WORK ORDER: For the data below, restate word for word only the lines from the line containing "Choose Rename from the context menu" through the line containing "Select the route 1707 shield above airport", both ends included.

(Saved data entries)
■ ■ ■

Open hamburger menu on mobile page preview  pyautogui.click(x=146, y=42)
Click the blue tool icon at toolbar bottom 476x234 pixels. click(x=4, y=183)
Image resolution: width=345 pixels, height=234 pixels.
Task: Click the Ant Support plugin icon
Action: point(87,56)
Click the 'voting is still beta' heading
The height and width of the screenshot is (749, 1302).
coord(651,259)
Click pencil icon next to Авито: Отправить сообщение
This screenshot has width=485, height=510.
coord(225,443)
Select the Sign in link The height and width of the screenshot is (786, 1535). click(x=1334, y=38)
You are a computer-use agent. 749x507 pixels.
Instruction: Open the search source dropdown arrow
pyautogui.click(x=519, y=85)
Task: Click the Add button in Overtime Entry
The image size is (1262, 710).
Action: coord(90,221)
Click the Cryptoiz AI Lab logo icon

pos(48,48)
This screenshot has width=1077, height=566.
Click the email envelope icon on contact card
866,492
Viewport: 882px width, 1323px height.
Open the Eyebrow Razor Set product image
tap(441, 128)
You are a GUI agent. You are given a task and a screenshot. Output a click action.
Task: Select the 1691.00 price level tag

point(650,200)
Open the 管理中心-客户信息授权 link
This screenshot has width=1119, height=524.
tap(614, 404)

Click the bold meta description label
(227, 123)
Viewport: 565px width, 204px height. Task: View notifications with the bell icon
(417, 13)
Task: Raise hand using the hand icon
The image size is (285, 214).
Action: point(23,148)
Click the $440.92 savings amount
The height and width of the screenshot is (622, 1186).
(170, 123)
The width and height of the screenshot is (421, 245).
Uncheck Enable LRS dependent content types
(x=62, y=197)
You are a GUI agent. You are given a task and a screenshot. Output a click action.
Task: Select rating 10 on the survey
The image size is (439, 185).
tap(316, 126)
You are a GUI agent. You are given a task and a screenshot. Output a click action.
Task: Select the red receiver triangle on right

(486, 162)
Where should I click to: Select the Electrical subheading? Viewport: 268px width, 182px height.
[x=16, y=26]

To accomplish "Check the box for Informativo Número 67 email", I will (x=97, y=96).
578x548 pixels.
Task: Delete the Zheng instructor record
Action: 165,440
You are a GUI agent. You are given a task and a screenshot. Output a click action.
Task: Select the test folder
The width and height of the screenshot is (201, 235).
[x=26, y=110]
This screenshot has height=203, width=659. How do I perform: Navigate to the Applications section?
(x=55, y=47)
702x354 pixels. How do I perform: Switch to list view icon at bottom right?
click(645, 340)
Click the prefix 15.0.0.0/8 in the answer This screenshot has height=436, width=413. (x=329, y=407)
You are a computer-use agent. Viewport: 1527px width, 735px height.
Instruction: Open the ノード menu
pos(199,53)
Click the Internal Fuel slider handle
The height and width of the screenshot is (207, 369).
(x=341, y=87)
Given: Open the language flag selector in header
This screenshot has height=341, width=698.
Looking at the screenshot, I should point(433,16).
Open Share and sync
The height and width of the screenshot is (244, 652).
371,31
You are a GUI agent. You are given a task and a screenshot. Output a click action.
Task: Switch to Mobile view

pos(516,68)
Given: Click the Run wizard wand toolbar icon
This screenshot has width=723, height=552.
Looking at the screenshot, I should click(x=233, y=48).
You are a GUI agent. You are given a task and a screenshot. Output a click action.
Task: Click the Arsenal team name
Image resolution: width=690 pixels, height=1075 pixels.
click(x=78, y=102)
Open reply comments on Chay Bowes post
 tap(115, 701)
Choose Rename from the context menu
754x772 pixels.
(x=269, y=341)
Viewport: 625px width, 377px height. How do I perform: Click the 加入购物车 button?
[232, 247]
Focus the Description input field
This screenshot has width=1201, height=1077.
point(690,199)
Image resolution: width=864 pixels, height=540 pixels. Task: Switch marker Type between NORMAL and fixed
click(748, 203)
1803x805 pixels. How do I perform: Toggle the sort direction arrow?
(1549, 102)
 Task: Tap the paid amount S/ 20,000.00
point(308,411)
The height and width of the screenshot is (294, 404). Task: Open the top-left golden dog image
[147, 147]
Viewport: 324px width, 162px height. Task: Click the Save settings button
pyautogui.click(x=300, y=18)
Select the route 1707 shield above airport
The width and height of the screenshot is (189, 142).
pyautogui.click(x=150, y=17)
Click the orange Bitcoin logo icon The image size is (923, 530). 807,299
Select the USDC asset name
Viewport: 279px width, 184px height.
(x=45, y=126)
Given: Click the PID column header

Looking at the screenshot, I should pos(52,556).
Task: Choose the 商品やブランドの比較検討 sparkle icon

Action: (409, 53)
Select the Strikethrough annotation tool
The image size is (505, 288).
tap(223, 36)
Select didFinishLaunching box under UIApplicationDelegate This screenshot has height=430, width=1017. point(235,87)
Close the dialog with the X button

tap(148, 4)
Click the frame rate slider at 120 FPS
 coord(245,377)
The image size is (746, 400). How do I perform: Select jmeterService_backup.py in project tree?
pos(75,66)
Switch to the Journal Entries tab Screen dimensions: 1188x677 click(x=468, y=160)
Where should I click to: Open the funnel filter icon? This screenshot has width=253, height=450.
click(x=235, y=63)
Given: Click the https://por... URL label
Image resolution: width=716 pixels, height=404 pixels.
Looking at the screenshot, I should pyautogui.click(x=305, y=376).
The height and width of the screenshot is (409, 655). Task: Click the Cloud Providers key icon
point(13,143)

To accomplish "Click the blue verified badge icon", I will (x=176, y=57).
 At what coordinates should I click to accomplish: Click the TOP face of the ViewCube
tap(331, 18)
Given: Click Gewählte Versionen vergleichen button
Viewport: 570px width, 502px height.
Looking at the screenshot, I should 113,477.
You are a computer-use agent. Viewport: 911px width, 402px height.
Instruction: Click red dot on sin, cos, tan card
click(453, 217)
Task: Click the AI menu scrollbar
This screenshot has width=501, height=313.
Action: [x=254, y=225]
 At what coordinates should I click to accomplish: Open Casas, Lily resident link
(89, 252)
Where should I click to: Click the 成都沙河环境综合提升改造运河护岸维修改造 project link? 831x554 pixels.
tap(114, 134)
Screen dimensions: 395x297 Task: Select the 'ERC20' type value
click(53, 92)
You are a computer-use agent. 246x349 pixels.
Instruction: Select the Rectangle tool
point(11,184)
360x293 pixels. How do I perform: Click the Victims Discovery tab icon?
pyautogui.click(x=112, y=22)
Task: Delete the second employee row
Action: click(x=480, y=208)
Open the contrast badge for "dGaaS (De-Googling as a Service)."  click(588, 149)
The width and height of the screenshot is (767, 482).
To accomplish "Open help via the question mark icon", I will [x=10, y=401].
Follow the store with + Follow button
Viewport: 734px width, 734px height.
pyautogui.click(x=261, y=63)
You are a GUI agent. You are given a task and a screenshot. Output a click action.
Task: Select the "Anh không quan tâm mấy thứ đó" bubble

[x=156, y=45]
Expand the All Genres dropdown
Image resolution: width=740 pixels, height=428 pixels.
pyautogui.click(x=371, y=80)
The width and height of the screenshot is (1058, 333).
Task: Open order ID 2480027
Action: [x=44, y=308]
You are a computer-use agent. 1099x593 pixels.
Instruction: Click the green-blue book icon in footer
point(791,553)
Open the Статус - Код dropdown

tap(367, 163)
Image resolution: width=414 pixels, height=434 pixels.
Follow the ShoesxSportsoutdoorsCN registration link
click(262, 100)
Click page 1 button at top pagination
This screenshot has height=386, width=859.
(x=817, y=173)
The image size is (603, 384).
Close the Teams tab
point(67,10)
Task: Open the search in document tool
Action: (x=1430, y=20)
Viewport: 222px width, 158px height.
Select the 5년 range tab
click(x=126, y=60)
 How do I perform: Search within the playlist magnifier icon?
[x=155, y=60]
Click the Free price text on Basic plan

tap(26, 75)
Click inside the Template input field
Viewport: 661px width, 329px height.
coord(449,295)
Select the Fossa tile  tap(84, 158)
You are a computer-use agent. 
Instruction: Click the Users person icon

■ ■ ■

OUTPUT OF THE EXERCISE:
Choose Rename from the context menu
754x772 pixels.
(x=269, y=341)
Viewport: 625px width, 377px height. How do I perform: Click the 加入购物车 button?
[232, 247]
Focus the Description input field
This screenshot has width=1201, height=1077.
point(690,199)
Image resolution: width=864 pixels, height=540 pixels. Task: Switch marker Type between NORMAL and fixed
click(748, 203)
1803x805 pixels. How do I perform: Toggle the sort direction arrow?
(1549, 102)
 Task: Tap the paid amount S/ 20,000.00
point(308,411)
The height and width of the screenshot is (294, 404). Task: Open the top-left golden dog image
[147, 147]
Viewport: 324px width, 162px height. Task: Click the Save settings button
pyautogui.click(x=300, y=18)
Select the route 1707 shield above airport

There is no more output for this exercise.